There's nothing that precludes hardware vertex processing in a TBDR architecture. MBX is available in combination with VGP, which offers about VS2.0 level functionality, IIRC.

psurge · Feb 7, 2006

Xmas - (regarding compression without read-modify-write) how does your scheme eliminate read-modify-write when the write destination is a compressed block? The only way I can think of to make this work is if a compressed block is one in which each pixel has identical color for each of its subsamples. If that's the scheme in use, I would expect blocks to almost never compress unless the scene being rendered really contains extremely simple geometry.

Xmas · Feb 7, 2006

psurge said:
Xmas - (regarding compression without read-modify-write) how does your scheme eliminate read-modify-write when the write destination is a compressed block? The only way I can think of to make this work is if a compressed block is one in which each pixel has identical color for each of its subsamples. If that's the scheme in use, I would expect blocks to almost never compress unless the scene being rendered really contains extremely simple geometry.

Yes, as I said, a compressed block is one that stores one color per pixel, while an uncompressed block stores one color per sample. The efficiency of such a scheme depends on the size of the blocks, resolution, and the geometry used. For current games in 1280x1024 and above, I would expect >80% of reads/writes to 4x4 blocks to be compressed.

You can approximate the number of compressed and uncompressed blocks if you take two wireframe renders of a typical game scene. One that is backface-culled, and another that is backface- and Z-culled (meaning you effectively fill the triangles black or do an Z-first pass). Then you scale both images down by the block size. The number of resulting black pixels tells you how many blocks could be compressed, and the first picture gives you a theoretical lower bound, the second one a practical upper one.

Mintmaster · Feb 8, 2006

Xmas said:
I don't see the purpose of running the vertex shader until the output position is determined if you're not going to store that position. If you don't store position, then there's no point in calculating it, because, as pointed out before, the position of a single vertex does not tell you anything at all about culled primitives. And if you're going to store position calculated in a first pass, you might as well store all live temp registers along.

The goal of that method was to minimize storage space during binning. This was my biggest concern, because if you use the second method, which is how the Kyro worked AFAIK, you could need hundreds of megs to bin the scene. You calculate position to figure out which bins it's part of, and you only need 2 indices to later figure out how to render a polygon in a bin: one to select a renderstate from a table, and one to select a primitive. I think you could get away with 2+4=6 bytes for this, so even a 10 million polygon scene (very possible in a year) would "only" need 60MB. I'm not sure how much accuracy you need for position after transformation, but lets say 8 bytes can store x, y, and z, with the latter being higher precision. You also need 3 pointers to the location of the transformed vertices for each primitive. Now we're over 20 bytes per primitive, which IMHO is well out of the comfort zone. As I described earlier, it's sort of lies between the two schemes I envisioned.
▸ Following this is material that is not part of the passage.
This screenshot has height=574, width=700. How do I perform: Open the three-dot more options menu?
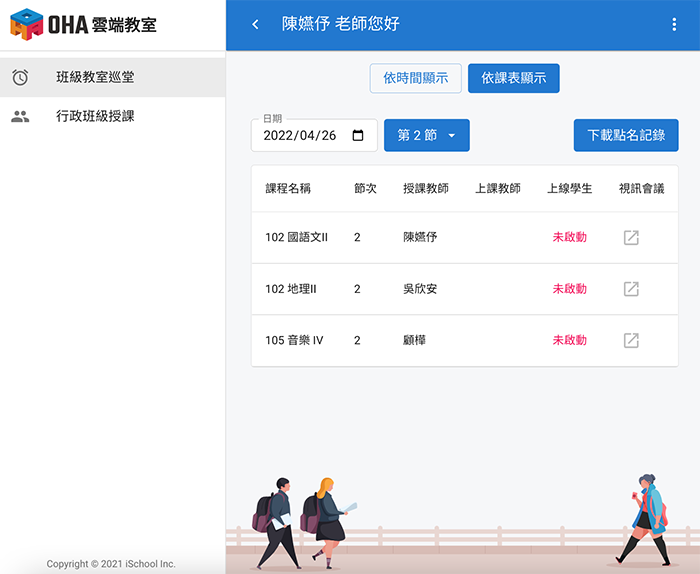[674, 24]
There's nothing that precludes hardware vertex processing in a TBDR architecture. MBX is available in combination with VGP, which offers about VS2.0 level functionality, IIRC.
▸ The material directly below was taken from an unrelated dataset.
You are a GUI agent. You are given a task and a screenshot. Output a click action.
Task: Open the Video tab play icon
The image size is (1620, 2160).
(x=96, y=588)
I know that now, but back when the Kyro line just vanished it seemed like a good possibility to me. MBX is also in a different environment where there isn't an established way of doing things like in the PC space. Limitations and corner cases of TBDR with T&L, as we're discussing in this thread, are less meaningful for the handheld market. Arcade machines are similar, and even a semi-TBDR like Xenos only seems possible for a console.

psurge · Feb 8, 2006

Xmas,
Thanks for the reply - I had missed the part where you explained the compression scheme earlier. I must admit that I'm surprised such a simple scheme is so effective. Is this what current HW actually implements?

Xmas · Feb 8, 2006

Mintmaster said:
The goal of that method was to minimize storage space during binning. This was my biggest concern, because if you use the second method, which is how the Kyro worked AFAIK, you could need hundreds of megs to bin the scene. You calculate position to figure out which bins it's part of, and you only need 2 indices to later figure out how to render a polygon in a bin: one to select a renderstate from a table, and one to select a primitive. I think you could get away with 2+4=6 bytes for this, so even a 10 million polygon scene (very possible in a year) would "only" need 60MB. I'm not sure how much accuracy you need for position after transformation, but lets say 8 bytes can store x, y, and z, with the latter being higher precision. You also need 3 pointers to the location of the transformed vertices for each primitive. Now we're over 20 bytes per primitive, which IMHO is well out of the comfort zone. As I described earlier, it's sort of lies between the two schemes I envisioned.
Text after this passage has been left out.